• Task to complete: Reproduce every line of the entries below word for word, omitting the pictures.

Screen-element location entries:
##########

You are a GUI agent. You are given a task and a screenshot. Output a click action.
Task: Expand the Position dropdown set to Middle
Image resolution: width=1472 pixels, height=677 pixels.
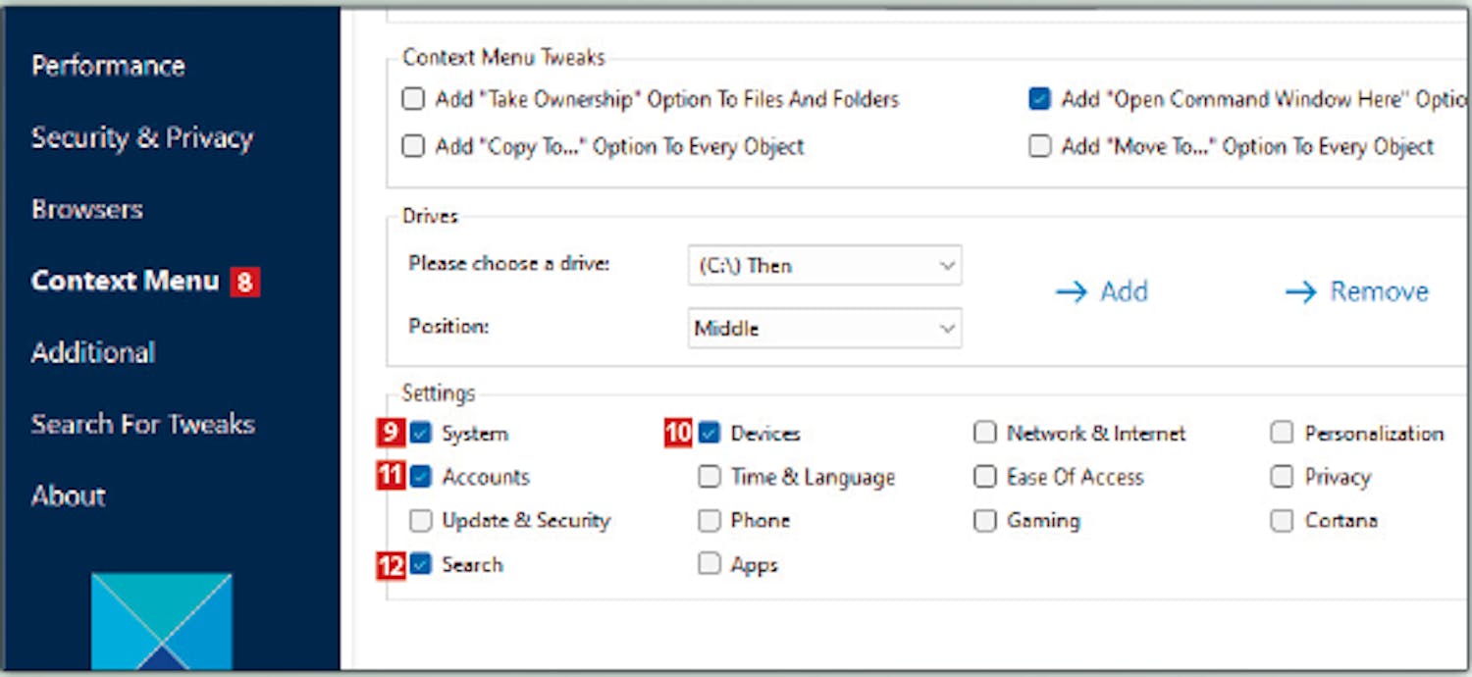click(824, 329)
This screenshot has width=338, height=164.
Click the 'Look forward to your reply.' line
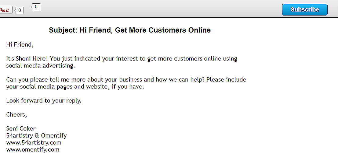pos(44,100)
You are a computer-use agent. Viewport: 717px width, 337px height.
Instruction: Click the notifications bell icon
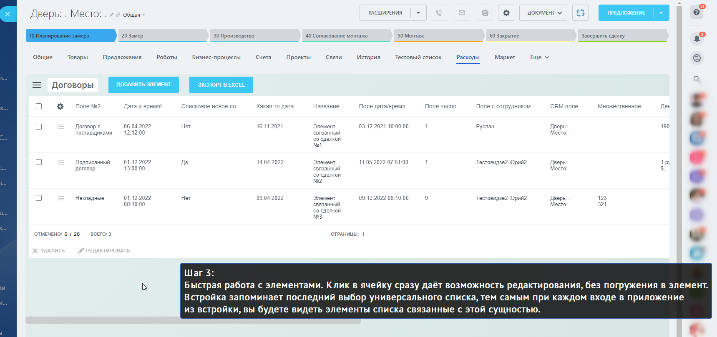point(697,39)
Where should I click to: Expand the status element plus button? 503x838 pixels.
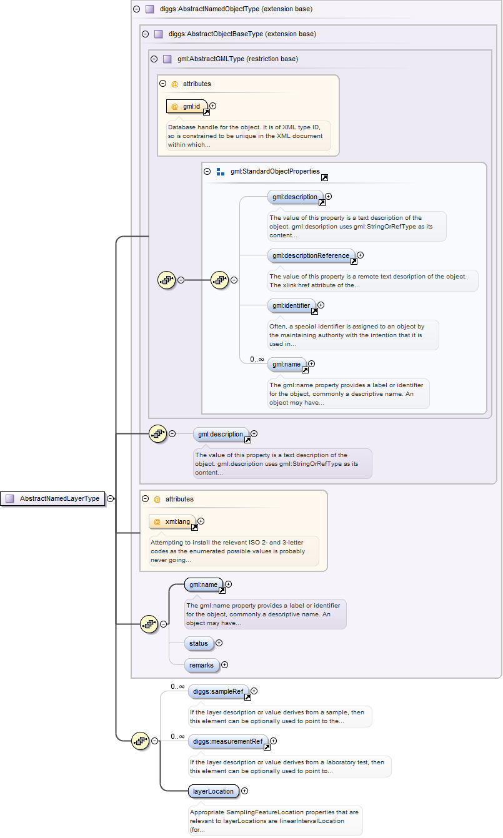[x=219, y=643]
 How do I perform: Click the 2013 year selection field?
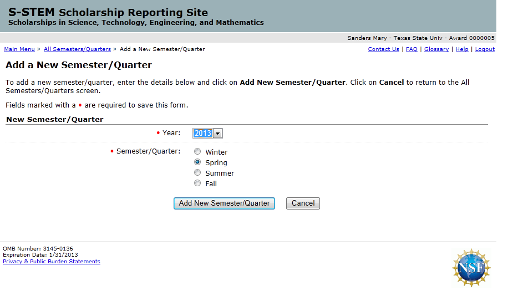202,134
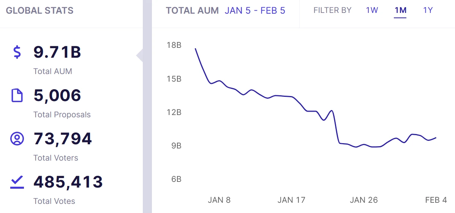Click the FEB 4 axis label

tap(436, 200)
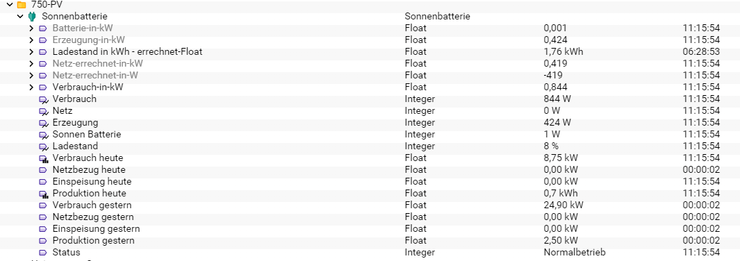Click the Produktion heute chart variable icon
This screenshot has width=740, height=261.
[43, 194]
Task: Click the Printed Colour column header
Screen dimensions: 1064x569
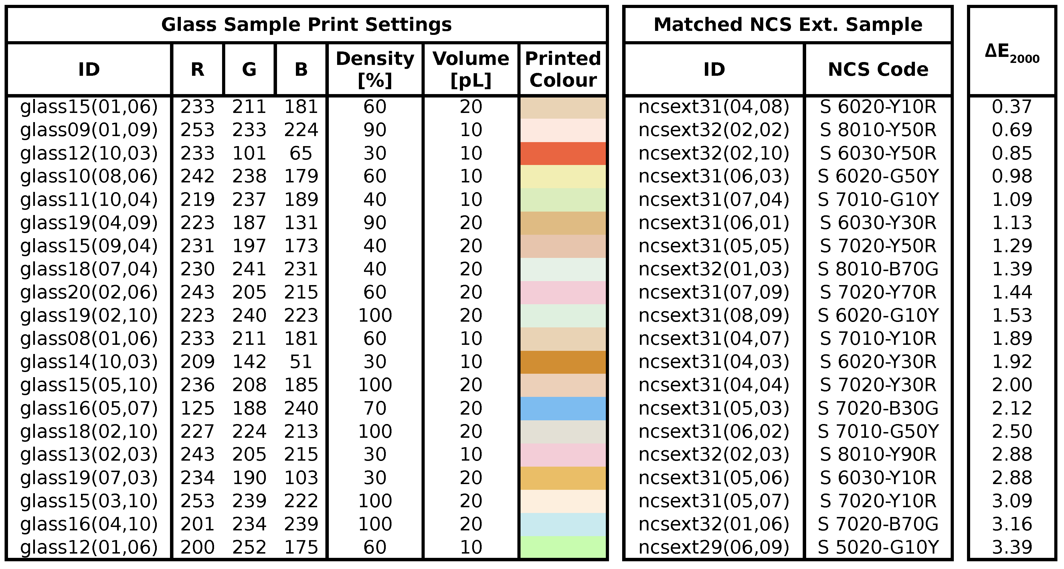Action: tap(563, 69)
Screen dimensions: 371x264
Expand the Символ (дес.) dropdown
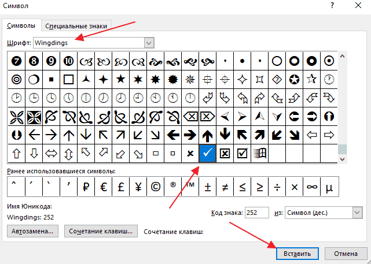click(356, 213)
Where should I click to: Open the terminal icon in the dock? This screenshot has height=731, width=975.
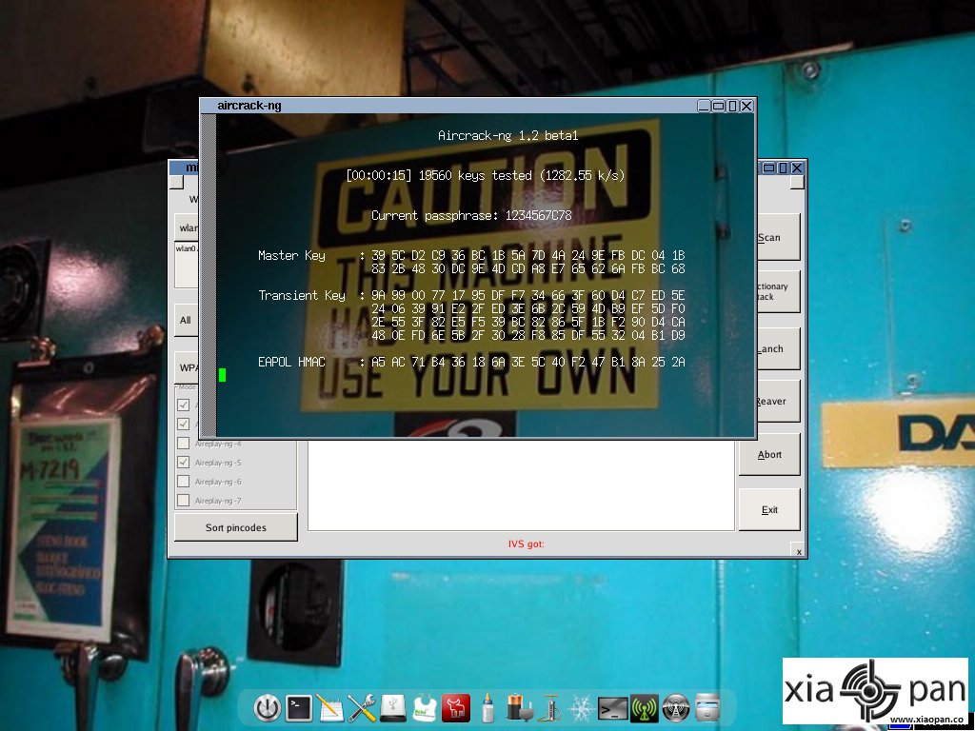(x=299, y=708)
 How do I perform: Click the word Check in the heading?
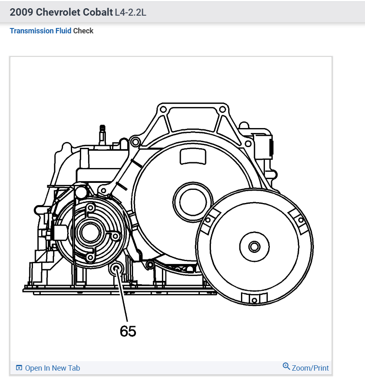(x=84, y=30)
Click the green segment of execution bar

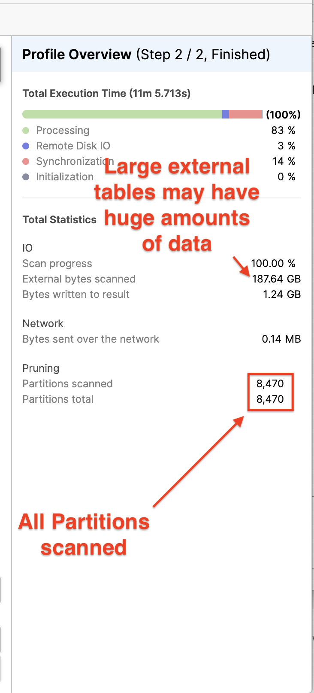tap(122, 114)
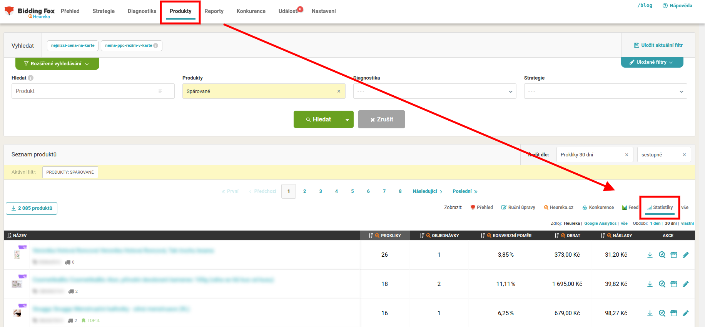The image size is (710, 327).
Task: Type in the Produkt search field
Action: click(85, 91)
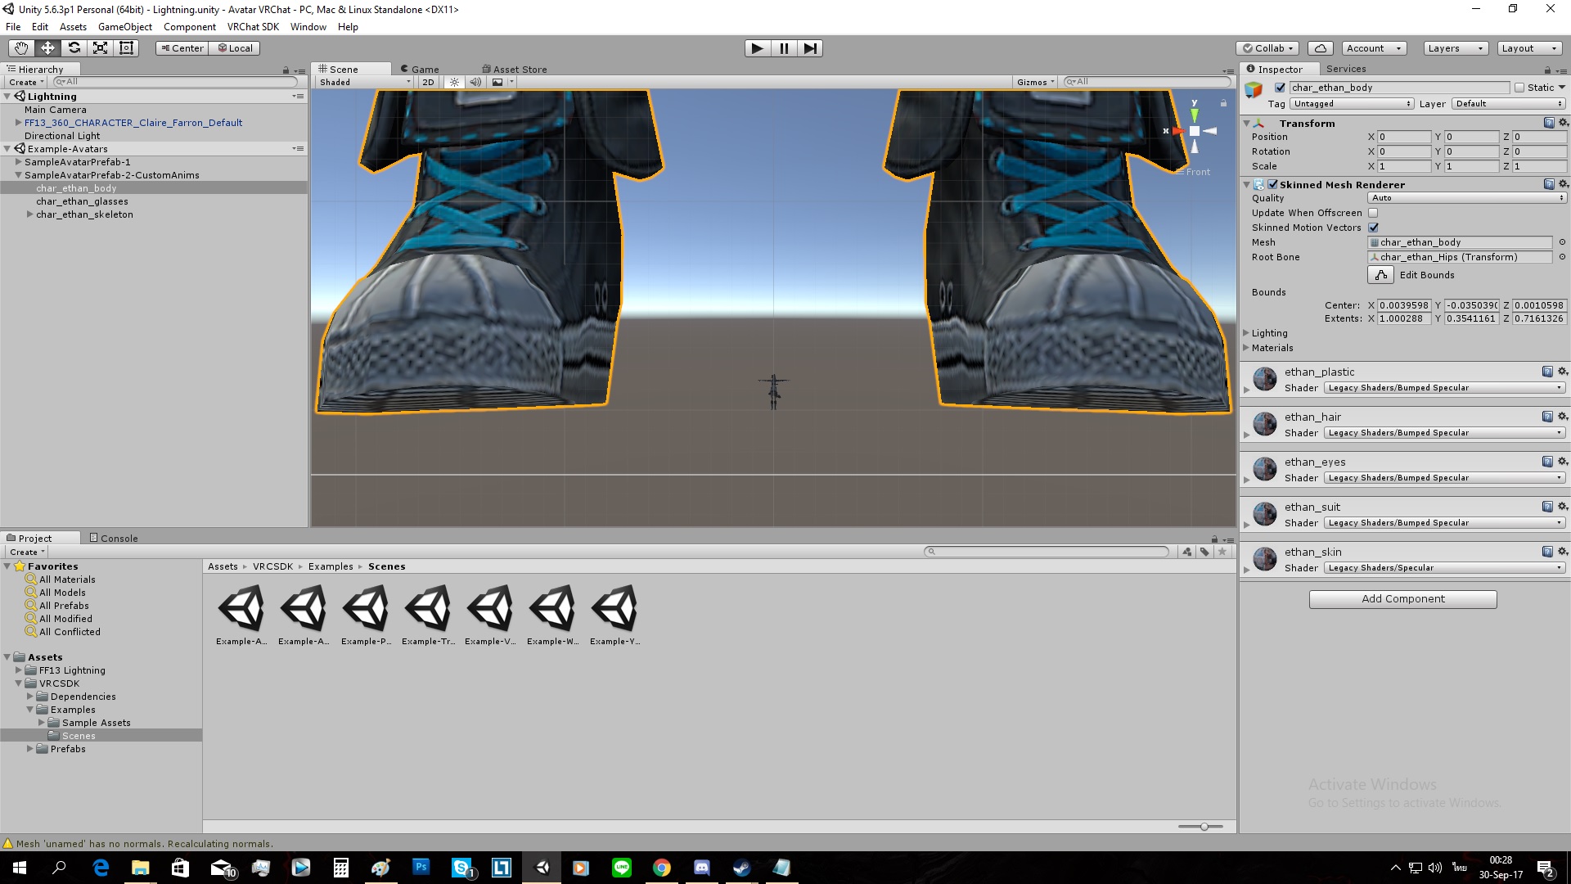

##########

• Correct answer:
You are a GUI agent. You are given a task and a screenshot. Output a click action.
Task: Expand the Position dropdown set to Middle
Image resolution: width=1472 pixels, height=677 pixels.
click(824, 329)
This screenshot has width=338, height=164.
Click the 'Look forward to your reply.' line
pos(44,100)
You are a computer-use agent. Viewport: 717px width, 337px height.
Instruction: Click the notifications bell icon
point(697,39)
Where should I click to: Expand the status element plus button? 503x838 pixels.
[x=219, y=643]
 How do I perform: Click the 2013 year selection field?
202,134
Click the FEB 4 axis label

tap(436, 200)
Click the Produktion heute chart variable icon
This screenshot has width=740, height=261.
[43, 194]
Task: Click the Printed Colour column header
Screen dimensions: 1064x569
Action: tap(563, 69)
Screen dimensions: 371x264
Expand the Символ (дес.) dropdown
click(356, 213)
Where should I click to: Open the terminal icon in the dock? This screenshot has height=731, width=975.
(x=299, y=708)
 How do I perform: Click the word Check in the heading?
(x=84, y=30)
Click the green segment of execution bar

tap(122, 114)
The image size is (710, 327).
Task: Type in the Produkt search field
Action: click(85, 91)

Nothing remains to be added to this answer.